### GIVEN PROBLEM:
Output the material as a Markdown table with the columns Row and Line, starting with the line that contains "You are a computer-use agent. Viewport: 1456px" and going on through the line that contains "tap(293, 441)". Leave out blank lines and include nothing outside that range.

### DATA SECTION:
--------------------

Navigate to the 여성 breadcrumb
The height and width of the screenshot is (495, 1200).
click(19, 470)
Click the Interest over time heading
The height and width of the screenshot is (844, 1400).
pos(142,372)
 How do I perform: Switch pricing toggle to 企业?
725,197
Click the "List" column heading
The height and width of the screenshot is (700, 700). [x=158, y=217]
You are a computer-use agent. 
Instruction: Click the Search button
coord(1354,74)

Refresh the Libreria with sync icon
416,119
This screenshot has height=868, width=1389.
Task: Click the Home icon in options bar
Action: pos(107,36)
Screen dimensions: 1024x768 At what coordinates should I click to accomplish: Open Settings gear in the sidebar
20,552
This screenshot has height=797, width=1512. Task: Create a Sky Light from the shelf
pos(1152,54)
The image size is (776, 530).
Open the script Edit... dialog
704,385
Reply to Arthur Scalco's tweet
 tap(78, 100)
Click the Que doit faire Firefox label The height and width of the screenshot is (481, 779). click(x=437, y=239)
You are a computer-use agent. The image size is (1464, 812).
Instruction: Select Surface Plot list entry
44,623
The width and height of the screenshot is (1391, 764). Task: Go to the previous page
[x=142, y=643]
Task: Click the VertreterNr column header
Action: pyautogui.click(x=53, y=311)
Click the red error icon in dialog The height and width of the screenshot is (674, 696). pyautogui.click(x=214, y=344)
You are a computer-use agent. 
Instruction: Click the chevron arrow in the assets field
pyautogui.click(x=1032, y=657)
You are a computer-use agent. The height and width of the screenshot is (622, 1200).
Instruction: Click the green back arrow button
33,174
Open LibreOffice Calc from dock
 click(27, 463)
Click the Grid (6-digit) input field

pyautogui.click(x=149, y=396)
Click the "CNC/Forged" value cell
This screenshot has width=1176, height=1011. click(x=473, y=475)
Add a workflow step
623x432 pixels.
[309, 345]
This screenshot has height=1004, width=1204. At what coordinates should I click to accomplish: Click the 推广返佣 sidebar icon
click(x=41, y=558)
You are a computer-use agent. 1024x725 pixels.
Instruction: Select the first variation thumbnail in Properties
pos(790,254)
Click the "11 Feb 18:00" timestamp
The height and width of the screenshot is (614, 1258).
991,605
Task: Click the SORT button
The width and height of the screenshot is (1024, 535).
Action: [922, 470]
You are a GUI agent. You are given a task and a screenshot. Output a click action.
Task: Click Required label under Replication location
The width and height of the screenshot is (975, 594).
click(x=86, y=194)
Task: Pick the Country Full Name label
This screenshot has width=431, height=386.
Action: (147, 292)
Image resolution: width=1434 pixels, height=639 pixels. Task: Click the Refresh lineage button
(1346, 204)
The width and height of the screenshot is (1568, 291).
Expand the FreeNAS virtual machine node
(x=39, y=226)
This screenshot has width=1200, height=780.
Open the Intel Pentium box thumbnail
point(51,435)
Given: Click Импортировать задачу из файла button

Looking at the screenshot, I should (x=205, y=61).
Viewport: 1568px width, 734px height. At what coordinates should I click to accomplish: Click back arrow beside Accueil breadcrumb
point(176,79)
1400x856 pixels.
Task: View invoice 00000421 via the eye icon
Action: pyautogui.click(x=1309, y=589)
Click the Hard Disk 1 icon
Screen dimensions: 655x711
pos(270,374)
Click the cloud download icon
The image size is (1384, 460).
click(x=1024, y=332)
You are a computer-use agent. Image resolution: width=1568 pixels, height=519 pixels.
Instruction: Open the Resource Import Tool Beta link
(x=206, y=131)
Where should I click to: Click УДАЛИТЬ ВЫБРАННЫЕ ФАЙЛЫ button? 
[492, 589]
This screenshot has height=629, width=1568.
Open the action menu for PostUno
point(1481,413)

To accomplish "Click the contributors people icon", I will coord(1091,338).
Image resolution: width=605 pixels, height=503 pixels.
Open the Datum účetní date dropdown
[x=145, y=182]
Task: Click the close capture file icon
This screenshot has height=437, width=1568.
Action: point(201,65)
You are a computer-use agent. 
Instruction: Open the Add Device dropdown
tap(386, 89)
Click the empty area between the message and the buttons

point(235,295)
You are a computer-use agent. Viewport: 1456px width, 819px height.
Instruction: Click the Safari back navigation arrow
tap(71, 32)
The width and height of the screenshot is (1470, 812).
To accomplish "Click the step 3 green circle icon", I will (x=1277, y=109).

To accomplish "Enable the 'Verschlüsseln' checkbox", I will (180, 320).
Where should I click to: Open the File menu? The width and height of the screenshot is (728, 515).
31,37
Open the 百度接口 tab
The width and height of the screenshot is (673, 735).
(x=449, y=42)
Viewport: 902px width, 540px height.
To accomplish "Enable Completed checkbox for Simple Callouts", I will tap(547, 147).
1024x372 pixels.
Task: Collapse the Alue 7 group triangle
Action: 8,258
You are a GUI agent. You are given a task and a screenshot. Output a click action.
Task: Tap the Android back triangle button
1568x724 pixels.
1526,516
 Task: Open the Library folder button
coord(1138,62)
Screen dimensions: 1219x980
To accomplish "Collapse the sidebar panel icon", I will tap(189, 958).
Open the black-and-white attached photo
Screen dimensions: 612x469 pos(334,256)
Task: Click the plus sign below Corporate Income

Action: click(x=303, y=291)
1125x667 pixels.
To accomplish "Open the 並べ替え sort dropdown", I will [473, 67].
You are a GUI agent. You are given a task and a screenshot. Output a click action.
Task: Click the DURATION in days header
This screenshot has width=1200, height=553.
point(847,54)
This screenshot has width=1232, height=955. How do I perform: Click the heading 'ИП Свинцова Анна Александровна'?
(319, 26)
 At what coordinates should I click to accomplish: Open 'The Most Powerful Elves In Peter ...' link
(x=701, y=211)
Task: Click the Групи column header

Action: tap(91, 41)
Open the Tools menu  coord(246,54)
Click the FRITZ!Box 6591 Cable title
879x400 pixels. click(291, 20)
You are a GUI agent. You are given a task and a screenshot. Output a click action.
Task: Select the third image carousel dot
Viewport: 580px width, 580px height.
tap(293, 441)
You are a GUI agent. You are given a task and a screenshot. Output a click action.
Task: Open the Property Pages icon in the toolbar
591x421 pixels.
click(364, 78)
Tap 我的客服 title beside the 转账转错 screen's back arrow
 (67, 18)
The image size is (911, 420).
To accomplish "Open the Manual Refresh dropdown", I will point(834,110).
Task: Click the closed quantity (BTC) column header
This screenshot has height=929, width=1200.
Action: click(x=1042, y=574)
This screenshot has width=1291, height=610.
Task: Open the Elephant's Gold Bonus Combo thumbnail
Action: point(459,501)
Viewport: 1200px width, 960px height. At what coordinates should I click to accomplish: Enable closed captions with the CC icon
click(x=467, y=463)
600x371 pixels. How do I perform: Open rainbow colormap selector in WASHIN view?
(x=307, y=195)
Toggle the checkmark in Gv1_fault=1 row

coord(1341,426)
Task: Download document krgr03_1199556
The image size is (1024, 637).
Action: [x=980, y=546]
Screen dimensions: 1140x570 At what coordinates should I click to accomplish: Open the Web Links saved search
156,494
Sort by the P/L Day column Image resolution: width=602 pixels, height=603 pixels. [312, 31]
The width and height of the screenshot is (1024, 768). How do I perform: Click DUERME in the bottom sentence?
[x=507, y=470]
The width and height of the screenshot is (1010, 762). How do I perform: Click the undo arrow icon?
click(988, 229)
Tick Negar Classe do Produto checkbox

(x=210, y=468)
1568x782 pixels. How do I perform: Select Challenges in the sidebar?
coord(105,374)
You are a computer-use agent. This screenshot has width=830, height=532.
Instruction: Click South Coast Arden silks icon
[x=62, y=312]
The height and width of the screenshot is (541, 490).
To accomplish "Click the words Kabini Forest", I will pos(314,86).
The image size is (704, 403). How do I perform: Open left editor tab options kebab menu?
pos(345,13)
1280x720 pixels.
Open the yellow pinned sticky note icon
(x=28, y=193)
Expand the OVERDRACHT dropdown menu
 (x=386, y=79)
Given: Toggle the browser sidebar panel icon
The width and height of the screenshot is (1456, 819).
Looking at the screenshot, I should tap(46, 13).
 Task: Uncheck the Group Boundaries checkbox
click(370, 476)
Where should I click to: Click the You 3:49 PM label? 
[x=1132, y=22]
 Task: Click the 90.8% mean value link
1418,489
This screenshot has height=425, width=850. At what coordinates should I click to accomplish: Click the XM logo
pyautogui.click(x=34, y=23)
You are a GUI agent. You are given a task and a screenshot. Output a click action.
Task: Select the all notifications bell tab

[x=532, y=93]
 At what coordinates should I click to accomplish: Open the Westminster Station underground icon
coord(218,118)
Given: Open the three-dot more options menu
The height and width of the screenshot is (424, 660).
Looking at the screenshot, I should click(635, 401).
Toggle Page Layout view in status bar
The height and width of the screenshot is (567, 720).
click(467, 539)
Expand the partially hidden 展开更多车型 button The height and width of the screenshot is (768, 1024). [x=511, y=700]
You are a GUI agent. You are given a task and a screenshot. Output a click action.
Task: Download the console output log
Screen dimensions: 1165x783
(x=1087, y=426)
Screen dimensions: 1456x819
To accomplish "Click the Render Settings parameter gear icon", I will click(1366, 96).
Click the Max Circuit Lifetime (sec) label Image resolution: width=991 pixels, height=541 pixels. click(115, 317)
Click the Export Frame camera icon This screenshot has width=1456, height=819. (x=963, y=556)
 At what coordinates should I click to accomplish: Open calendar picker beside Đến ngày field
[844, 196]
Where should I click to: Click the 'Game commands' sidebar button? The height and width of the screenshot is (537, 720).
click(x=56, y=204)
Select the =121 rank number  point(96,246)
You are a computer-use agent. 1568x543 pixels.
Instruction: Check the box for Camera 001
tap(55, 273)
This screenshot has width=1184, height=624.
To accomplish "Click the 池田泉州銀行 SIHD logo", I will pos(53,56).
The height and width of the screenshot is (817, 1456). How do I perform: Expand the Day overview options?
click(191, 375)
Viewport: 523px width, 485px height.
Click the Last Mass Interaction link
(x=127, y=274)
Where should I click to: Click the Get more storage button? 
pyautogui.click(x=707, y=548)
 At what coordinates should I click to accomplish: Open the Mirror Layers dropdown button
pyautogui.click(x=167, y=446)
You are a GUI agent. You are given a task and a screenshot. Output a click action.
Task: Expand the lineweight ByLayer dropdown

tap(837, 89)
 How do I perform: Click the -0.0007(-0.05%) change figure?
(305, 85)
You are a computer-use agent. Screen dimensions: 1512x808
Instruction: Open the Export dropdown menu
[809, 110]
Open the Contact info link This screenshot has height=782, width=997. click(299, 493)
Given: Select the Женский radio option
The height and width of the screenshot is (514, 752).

--------------------

### OUTPUT OF THE EXERCISE:
| Row | Line |
|---|---|
| 1 | You are a computer-use agent. Viewport: 1456px width, 819px height. |
| 2 | Instruction: Click the Safari back navigation arrow |
| 3 | tap(71, 32) |
| 4 | The width and height of the screenshot is (1470, 812). |
| 5 | To accomplish "Click the step 3 green circle icon", I will (x=1277, y=109). |
| 6 | To accomplish "Enable the 'Verschlüsseln' checkbox", I will (180, 320). |
| 7 | Where should I click to: Open the File menu? The width and height of the screenshot is (728, 515). |
| 8 | 31,37 |
| 9 | Open the 百度接口 tab |
| 10 | The width and height of the screenshot is (673, 735). |
| 11 | (x=449, y=42) |
| 12 | Viewport: 902px width, 540px height. |
| 13 | To accomplish "Enable Completed checkbox for Simple Callouts", I will tap(547, 147). |
| 14 | 1024x372 pixels. |
| 15 | Task: Collapse the Alue 7 group triangle |
| 16 | Action: 8,258 |
| 17 | You are a GUI agent. You are given a task and a screenshot. Output a click action. |
| 18 | Task: Tap the Android back triangle button |
| 19 | 1568x724 pixels. |
| 20 | 1526,516 |
| 21 |  Task: Open the Library folder button |
| 22 | coord(1138,62) |
| 23 | Screen dimensions: 1219x980 |
| 24 | To accomplish "Collapse the sidebar panel icon", I will tap(189, 958). |
| 25 | Open the black-and-white attached photo |
| 26 | Screen dimensions: 612x469 pos(334,256) |
| 27 | Task: Click the plus sign below Corporate Income |
| 28 | Action: click(x=303, y=291) |
| 29 | 1125x667 pixels. |
| 30 | To accomplish "Open the 並べ替え sort dropdown", I will [473, 67]. |
| 31 | You are a GUI agent. You are given a task and a screenshot. Output a click action. |
| 32 | Task: Click the DURATION in days header |
| 33 | This screenshot has width=1200, height=553. |
| 34 | point(847,54) |
| 35 | This screenshot has width=1232, height=955. How do I perform: Click the heading 'ИП Свинцова Анна Александровна'? |
| 36 | (319, 26) |
| 37 |  At what coordinates should I click to accomplish: Open 'The Most Powerful Elves In Peter ...' link |
| 38 | (x=701, y=211) |
| 39 | Task: Click the Групи column header |
| 40 | Action: tap(91, 41) |
| 41 | Open the Tools menu  coord(246,54) |
| 42 | Click the FRITZ!Box 6591 Cable title |
| 43 | 879x400 pixels. click(291, 20) |
| 44 | You are a GUI agent. You are given a task and a screenshot. Output a click action. |
| 45 | Task: Select the third image carousel dot |
| 46 | Viewport: 580px width, 580px height. |
| 47 | tap(293, 441) |